[Stored data]
━━━━━━━━━━

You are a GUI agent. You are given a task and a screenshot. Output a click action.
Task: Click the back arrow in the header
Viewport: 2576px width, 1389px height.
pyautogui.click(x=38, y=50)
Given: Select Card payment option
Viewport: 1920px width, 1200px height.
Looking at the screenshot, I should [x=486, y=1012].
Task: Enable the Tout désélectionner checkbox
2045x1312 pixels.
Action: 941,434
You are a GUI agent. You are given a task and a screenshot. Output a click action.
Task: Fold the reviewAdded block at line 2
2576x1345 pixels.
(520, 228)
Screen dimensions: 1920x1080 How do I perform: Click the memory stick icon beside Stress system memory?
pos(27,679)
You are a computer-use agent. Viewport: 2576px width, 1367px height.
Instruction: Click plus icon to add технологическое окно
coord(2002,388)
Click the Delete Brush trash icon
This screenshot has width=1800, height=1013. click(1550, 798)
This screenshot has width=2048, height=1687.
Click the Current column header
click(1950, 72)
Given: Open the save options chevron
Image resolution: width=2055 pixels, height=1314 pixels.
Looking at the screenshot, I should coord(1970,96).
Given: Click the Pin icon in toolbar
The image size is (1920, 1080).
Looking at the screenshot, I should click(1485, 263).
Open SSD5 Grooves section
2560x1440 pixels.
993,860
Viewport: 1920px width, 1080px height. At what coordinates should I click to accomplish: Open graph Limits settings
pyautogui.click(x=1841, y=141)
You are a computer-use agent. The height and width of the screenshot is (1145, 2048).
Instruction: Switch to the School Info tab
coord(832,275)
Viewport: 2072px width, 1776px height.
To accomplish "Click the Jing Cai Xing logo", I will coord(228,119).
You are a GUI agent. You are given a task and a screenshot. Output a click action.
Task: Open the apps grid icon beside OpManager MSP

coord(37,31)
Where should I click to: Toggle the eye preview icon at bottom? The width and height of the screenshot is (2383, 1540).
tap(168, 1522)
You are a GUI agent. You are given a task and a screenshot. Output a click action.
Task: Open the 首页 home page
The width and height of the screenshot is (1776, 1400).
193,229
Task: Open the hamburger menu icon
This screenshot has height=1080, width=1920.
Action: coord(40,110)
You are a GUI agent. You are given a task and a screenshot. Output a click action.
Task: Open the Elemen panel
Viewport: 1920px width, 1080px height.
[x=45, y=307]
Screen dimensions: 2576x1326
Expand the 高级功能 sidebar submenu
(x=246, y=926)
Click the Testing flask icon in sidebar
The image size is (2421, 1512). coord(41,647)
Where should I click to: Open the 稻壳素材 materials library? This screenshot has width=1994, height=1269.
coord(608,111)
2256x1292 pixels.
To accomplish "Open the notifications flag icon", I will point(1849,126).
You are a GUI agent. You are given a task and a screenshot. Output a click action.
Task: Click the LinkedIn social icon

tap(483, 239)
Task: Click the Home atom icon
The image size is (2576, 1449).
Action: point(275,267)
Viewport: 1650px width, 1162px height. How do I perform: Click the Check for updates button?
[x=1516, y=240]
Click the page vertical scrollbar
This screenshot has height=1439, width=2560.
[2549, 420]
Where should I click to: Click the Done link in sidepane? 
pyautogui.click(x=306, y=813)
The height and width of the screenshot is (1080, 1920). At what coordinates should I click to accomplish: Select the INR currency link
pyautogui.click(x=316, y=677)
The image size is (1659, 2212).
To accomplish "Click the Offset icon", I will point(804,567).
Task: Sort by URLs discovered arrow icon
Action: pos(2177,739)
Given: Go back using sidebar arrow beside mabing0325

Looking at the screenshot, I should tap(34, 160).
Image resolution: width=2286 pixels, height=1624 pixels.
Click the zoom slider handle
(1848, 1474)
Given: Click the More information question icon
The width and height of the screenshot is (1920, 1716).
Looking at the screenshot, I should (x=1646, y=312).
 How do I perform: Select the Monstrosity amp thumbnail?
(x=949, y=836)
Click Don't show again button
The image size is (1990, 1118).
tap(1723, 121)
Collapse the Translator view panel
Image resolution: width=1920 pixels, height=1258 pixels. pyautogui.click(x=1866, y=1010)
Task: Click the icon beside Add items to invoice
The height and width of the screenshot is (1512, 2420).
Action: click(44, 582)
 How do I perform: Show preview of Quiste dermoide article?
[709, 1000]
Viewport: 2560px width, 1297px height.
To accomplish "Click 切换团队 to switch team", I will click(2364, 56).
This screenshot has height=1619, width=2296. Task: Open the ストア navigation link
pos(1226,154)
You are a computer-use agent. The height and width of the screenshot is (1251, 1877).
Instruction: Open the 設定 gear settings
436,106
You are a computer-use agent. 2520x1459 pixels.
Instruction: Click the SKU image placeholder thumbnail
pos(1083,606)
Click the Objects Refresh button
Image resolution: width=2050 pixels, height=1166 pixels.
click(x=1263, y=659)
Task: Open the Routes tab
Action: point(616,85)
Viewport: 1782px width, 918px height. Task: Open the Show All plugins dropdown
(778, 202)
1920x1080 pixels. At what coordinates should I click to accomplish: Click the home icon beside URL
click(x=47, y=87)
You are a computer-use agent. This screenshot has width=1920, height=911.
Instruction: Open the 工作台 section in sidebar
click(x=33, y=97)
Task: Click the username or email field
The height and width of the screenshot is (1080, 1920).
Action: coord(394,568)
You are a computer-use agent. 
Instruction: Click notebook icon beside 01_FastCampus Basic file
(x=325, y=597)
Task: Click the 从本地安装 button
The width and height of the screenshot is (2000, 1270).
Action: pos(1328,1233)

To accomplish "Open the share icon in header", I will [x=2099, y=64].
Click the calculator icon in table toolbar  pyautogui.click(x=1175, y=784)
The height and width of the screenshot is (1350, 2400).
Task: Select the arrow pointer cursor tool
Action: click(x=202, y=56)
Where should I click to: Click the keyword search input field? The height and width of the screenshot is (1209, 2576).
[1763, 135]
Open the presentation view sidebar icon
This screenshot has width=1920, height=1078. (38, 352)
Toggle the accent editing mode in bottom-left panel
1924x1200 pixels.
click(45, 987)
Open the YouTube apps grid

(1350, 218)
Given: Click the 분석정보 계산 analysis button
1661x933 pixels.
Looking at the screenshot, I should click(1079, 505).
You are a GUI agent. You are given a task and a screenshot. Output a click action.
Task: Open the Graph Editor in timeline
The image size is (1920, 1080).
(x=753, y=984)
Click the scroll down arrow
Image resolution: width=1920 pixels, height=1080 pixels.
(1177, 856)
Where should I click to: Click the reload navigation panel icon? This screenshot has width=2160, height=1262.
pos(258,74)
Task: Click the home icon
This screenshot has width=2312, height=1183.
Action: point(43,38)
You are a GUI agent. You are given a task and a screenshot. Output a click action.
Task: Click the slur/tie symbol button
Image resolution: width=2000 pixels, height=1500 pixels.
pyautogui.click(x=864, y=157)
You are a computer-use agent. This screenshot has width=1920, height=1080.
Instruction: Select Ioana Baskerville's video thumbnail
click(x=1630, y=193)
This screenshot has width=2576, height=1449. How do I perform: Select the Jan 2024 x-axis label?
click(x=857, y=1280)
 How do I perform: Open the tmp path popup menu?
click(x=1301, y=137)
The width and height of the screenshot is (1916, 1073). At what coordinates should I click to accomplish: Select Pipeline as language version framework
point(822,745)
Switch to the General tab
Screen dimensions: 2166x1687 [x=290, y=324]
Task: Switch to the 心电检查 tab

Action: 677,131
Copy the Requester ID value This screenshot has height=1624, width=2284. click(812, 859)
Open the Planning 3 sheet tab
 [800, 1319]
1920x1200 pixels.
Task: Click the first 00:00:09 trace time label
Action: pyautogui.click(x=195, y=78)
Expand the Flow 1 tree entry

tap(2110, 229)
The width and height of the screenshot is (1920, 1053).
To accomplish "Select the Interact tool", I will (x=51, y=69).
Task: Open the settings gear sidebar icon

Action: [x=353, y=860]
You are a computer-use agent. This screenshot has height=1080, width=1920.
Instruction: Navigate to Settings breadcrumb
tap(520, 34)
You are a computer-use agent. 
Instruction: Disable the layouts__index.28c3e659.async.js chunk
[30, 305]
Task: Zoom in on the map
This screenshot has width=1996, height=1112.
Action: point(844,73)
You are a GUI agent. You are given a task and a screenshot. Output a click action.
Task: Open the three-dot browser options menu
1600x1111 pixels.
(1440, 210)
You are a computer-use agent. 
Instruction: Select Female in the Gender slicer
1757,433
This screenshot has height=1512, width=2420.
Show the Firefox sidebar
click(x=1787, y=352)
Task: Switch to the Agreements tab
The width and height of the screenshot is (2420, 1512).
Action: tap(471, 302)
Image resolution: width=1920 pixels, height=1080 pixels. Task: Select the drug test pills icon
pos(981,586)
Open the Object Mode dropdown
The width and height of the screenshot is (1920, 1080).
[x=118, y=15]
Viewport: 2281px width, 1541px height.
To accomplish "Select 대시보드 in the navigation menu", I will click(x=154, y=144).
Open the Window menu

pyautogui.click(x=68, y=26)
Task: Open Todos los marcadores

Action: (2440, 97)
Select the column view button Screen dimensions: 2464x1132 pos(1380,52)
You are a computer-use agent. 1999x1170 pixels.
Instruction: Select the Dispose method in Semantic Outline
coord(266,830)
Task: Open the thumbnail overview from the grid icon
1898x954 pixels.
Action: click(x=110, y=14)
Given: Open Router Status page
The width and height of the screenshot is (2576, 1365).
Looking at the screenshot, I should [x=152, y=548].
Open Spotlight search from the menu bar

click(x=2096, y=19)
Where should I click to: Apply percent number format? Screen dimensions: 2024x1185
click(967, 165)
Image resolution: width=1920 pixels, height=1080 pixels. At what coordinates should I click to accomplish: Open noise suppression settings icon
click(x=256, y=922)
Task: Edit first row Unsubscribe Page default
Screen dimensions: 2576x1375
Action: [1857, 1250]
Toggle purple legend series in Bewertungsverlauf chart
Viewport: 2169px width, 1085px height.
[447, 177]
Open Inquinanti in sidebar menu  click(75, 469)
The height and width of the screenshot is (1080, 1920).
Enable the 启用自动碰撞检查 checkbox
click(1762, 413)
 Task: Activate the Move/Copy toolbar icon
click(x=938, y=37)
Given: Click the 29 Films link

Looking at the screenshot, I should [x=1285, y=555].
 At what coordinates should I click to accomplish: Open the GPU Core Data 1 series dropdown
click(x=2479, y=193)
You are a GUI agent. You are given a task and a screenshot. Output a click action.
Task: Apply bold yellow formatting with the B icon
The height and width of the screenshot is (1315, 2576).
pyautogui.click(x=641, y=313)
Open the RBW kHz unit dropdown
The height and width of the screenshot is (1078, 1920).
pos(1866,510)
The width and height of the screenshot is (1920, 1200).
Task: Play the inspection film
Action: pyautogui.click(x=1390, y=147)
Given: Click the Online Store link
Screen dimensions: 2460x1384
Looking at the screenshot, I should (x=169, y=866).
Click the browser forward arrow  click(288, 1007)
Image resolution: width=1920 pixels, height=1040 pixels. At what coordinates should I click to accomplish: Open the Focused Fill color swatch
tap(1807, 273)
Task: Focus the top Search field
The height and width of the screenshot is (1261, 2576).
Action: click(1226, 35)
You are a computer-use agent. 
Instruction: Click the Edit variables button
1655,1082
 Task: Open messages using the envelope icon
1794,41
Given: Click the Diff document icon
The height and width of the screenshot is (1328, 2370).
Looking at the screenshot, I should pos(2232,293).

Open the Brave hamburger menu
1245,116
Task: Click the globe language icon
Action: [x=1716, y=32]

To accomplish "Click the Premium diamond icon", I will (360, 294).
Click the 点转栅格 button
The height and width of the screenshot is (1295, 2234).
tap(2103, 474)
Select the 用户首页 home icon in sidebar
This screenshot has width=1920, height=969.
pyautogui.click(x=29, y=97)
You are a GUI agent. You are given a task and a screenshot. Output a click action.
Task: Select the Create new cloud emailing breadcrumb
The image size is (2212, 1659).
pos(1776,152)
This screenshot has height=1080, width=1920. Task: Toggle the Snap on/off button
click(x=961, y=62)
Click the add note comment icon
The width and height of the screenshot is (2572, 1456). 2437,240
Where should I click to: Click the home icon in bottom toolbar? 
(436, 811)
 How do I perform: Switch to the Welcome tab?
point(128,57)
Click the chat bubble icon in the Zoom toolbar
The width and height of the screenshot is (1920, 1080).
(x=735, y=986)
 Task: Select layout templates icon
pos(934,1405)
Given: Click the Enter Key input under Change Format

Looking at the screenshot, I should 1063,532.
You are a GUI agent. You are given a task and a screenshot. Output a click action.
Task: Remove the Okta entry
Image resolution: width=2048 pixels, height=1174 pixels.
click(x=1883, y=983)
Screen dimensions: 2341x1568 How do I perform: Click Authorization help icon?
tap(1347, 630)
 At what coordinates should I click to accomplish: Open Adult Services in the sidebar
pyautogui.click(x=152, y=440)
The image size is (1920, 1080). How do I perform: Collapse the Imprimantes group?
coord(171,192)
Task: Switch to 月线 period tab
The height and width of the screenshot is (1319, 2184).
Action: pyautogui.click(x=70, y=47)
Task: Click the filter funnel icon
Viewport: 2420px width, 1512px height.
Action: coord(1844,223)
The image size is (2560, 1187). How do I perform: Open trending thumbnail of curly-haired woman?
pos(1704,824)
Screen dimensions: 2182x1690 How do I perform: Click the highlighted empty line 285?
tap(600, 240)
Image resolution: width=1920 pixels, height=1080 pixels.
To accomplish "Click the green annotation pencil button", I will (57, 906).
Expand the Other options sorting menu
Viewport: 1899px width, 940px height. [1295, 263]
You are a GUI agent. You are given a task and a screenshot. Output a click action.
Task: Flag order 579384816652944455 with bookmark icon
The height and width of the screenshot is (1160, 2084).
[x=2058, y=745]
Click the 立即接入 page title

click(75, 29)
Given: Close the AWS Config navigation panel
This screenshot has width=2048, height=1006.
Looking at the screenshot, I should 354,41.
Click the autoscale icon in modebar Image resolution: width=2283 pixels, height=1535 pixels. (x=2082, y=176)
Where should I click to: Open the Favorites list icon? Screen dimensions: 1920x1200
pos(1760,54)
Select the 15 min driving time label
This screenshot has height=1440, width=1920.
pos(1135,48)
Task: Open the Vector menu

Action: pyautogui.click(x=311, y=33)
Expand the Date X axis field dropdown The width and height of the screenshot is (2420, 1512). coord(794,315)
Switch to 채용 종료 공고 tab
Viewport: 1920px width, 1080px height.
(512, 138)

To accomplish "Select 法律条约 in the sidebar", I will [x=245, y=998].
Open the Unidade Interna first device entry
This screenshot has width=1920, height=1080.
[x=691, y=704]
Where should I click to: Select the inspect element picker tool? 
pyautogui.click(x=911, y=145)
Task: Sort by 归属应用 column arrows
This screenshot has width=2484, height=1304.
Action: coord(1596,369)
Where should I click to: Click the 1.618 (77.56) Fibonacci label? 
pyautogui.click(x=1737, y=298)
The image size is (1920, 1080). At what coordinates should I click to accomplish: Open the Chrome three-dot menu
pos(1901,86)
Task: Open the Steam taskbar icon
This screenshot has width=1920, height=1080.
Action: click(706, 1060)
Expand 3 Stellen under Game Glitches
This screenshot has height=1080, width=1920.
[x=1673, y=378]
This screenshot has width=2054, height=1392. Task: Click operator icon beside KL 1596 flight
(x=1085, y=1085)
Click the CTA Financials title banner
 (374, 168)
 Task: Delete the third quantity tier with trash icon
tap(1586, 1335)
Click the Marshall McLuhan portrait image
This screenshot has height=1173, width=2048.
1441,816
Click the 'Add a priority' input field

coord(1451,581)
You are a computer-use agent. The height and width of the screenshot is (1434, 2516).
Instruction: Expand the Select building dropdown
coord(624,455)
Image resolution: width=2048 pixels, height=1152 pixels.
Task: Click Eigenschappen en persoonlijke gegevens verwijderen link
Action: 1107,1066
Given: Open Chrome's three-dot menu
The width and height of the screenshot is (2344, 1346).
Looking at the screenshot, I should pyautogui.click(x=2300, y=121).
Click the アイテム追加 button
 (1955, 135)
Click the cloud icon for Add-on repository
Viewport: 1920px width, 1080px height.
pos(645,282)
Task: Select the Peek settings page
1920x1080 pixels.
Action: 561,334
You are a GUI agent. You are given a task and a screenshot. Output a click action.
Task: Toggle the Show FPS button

━━━━━━━━━━

Your instructions: Read the entries above and find each line holding the word "cloud". Copy it out.

Task solution:
Task: Select the Create new cloud emailing breadcrumb
Click the cloud icon for Add-on repository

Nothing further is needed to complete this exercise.